Voyage dans la nature
Durant ces années de traite, Joe Fournier voyage souvent dans les buttes. Chaque hiver, il part avec son attelage de chiens, chaque animal pouvant traîner environ 100 livres. Si la piste est bien entassée, le poids pour chaque chien peut être augmenté. Ils voyagent environ 60 milles par jour. «Une bonne journée, il est possible pour le trappeur d’en faire 100 milles» ajoute Joe Fournier. «La santé des chiens est très importante pour lui» déclare-t-il. «Lorsque les chiens sont fatigués, il arrête et passe la nuit sous une épinette. Les chiens dorment, mais le trappeur ne dort pas. Sa responsabilité est de garder le feu. Puis le lendemain c’est un autre 60 milles.»

Roger Fournier
Photo: Archives de la Saskatchewan
Roger Fournier, fils de Joe, sur un des premiers Ski-doo (ou Snow Tractor) dans la région..
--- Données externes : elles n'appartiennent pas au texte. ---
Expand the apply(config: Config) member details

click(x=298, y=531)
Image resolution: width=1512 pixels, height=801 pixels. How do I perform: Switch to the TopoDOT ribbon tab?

Le printemps et l’été, il est souvent nécessaire de voyager à pied. Des petits ponts de bois morts sont parfois bâtis pour traverser les rivières et les ruisseaux mais souvent il faut traverser en pataugeant dans l’eau ou à la nage. Selon Joe, même dans les plus grands froids, il n’a jamais arrêté pour faire un feu avant le soir. S’il était trempe, ses vêtements séchaient pendant qu’il marchait.

Aujourd’hui, Joe Fournier est maigre et plein d’entrain et ne souffre pas de rhumatisme.
Laurent Fournier
Laurent Fournier, après son mariage à Aline Chouinard, a continue àvivre sur le terrain de son père à Connell Creek.


Le puma et l’ours
Dans ses récits d’aventures de chasse, Joe Fournier raconte avoir tué 14 ou 15 ours chaque printemps le long de la piste Peesane et dans les buttes Pasquia. Il affirme avoir vu des ours grizzly mais qu’il en n’a jamais attrapé un. «Parfois, les ours brisaient les chaînes ou les pièges pour s’évader, mais le chasseur n’avait aucun problème s’il avait un bon fusil», précise Joe.

Une fois, il a essayé de capturer un jeune ours d’un an. Il était à cheval lorsqu’il l’a trouvé et a essayé d’attraper l’animal avec une corde. Le jeune ours n’a pas rendu sa tâche facile, mais la défaite finale est survenue quand son cheval n’a rien voulu savoir de cette boule de fourrure. Joe a dû laissé aller l’ours.

Joe et Thérèse Fournier
Photo: Archives de la Saskatchewan
Joe et Thérèse Fournier à l'occasion de leur 50e anniversaire de mariage en 1969.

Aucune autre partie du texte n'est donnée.